Transforming growth factor β1 (TGF-β1) is a platelet-derived cytokine involved in both normal wound healing and scarring [
30]. TGF-β activates mesenchymal stem cells and fibroblasts, to produce extracellular matrix (ECM) proteins and deposit connective tissue [
31]. TGF-β can be secreted from activated microglia, and its secretion can be induced by thrombin [
32]. Monroe et al. [
33] showed that platelets play a major role in localizing and controlling the burst of thrombin generation leading to fibrin clot formation. Additionally, the increased level of ECM proteins, induced by TGF-β stimulation, may lead to its deposition in the cerebroventricular system and disruption of the CSF dynamics causing hydrocephalus [
19,
34]. Mice with transgenic TGF-β overexpression developed hydrocephalus with higher expression of ECM proteins in their brains than wild types [
35]. Intrathecal TGF-β1 injection in mice resulted in development of hydrocephalus, and TGF-β1 expression was significantly higher in brains of neonatal rats with post-hemorrhagic ventricular dilatation after injection of blood intraventricular [
34,
36]. In a clinical study, increased TGF-β1 and ECM protein expression in the CSF was associated with PHH development in preterm infants [
37,
38]. Additionally, inhibiting TGF-β1 minimized the long-term PHH and neurocognitive deficits in germinal matrix hemorrhage (GMH) model in rats [
39]. Although the mechanism of TGF-β signaling after GMH and its association with PHH development has been established, we are still in short of studies that detect the changes to CSF dynamics as a consequence of TGF-β signaling and fibrosis.
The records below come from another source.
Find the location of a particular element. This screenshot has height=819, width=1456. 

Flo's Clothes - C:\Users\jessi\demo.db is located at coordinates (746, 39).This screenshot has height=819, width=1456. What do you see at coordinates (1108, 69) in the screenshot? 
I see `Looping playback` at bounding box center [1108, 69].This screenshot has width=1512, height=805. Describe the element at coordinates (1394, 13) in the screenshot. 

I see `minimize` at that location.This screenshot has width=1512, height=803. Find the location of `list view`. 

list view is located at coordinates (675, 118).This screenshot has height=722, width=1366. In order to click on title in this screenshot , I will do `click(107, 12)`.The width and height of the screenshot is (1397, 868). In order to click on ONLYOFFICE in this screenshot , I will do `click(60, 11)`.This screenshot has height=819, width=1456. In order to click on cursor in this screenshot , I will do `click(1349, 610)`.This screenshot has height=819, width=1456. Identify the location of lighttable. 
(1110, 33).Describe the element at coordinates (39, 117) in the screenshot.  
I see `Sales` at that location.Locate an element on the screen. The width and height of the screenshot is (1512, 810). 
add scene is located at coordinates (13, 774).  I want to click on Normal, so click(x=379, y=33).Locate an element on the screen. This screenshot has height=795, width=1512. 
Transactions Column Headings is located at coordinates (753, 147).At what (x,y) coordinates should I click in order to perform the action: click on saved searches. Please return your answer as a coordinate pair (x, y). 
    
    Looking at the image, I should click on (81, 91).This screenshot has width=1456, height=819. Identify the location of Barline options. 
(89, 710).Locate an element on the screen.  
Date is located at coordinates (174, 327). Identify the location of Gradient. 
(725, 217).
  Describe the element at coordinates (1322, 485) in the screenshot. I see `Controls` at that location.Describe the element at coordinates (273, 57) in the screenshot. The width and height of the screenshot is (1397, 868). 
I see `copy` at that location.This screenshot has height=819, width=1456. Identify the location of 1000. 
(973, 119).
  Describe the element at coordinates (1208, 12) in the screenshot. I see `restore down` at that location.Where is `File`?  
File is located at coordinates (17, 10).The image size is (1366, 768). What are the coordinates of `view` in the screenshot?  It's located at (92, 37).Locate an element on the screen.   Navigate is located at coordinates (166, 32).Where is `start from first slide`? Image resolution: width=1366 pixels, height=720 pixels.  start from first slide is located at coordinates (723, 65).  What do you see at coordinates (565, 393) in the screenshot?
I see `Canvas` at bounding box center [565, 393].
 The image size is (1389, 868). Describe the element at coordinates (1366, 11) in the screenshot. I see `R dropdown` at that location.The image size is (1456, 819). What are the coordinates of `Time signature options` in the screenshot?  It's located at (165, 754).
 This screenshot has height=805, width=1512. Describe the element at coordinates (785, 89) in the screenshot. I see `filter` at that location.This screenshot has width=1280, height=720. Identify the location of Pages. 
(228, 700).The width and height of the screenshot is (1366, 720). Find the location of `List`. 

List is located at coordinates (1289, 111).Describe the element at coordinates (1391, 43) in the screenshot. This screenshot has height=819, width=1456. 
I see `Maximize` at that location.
To summarize, platelets play a decisive role in fibrin clot formation and to a major extent decide its firmness and stability. Additionally, platelets through mediating TGF-β complex play an important role in the development of the astrogliosis disrupting the CSF dynamics intraparenchymally and contributing to the development of PHH. Hence, we hope that through further studies focusing on these information, we could help to minimize the incidence of development of PHH following IVH in neonates.